With the July 2028 enforcement deadline, food businesses have meaningful runway — but the organizations that will be ready are the ones that begin systematic preparation now. Here is a structured approach to building FSMA 204 compliance:

1

Audit your product catalog against the FTL

The first step is determining which of your products are actually on the FTL. This is not always obvious — fresh-cut versions of commodities, multi-ingredient products containing FTL foods, and products in categories with nuanced definitions (like the hard/soft cheese distinction) require careful analysis. Use our FTL lookup tool for initial screening, and consult your legal and regulatory teams for products on the boundary.

2

Map your supply chain for each FTL product

For each product on the FTL, document every entity in your supply chain — from the farm or origin supplier to your customers. Identify which CTEs occur at each point and which entity is responsible for creating each record. This supply chain mapping exercise often surfaces gaps and assumptions that need to be resolved well before compliance becomes mandatory.

3

Engage your trading partners early

FSMA 204 compliance is not something you can achieve unilaterally.

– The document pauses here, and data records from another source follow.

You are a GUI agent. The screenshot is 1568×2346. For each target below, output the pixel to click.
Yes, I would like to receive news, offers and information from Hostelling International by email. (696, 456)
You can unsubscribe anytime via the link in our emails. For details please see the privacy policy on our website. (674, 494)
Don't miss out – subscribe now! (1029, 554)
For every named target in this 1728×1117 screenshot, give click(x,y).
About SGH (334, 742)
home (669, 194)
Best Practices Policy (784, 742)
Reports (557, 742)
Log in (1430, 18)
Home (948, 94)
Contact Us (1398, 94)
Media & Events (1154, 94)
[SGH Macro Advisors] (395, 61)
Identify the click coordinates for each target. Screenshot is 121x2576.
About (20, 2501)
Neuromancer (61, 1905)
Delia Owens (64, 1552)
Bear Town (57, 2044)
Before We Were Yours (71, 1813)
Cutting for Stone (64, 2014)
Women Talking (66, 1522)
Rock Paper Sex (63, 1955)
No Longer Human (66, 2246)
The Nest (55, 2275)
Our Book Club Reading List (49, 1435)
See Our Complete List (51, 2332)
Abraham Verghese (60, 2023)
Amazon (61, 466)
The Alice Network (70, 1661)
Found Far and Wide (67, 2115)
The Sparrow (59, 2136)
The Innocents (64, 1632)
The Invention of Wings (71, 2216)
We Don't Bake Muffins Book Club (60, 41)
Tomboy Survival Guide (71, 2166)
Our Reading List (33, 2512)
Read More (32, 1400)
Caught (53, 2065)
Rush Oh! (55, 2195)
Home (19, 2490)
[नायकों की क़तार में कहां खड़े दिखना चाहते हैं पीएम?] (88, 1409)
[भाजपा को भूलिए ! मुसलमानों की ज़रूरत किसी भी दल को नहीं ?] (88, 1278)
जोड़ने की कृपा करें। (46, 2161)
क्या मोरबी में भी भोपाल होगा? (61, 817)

The TLC linkage requirement — which requires that your receiving records reference the same TLC as your supplier's shipping records — means that your compliance is directly dependent on your suppliers' compliance. Begin conversations with your key suppliers and customers about how you will exchange traceability information, in what format, and through which systems.

4

Evaluate traceability software and systems

Paper-based systems are technically compliant but practically untenable given the 24-hour retrieval requirement. Evaluate supply chain traceability platforms, ERP enhancements, and industry-specific traceability tools. Look for solutions that can assign and track TLCs, capture KDEs at each CTE, and generate FDA-ready reports quickly. If you are building compliance software, consider integrating the FoodChain API to automate FTL classification and CTE/KDE requirement lookups.

5

Implement and test before the deadline

Aim to have your systems operational at least 12 months before the July 2028 deadline. This gives you time to identify recordkeeping gaps, work through supplier compliance issues, and train staff — before you are in a compliance-required state. The FDA has indicated it will conduct compliance verification inspections, and the penalties for non-compliance under FSMA are significant.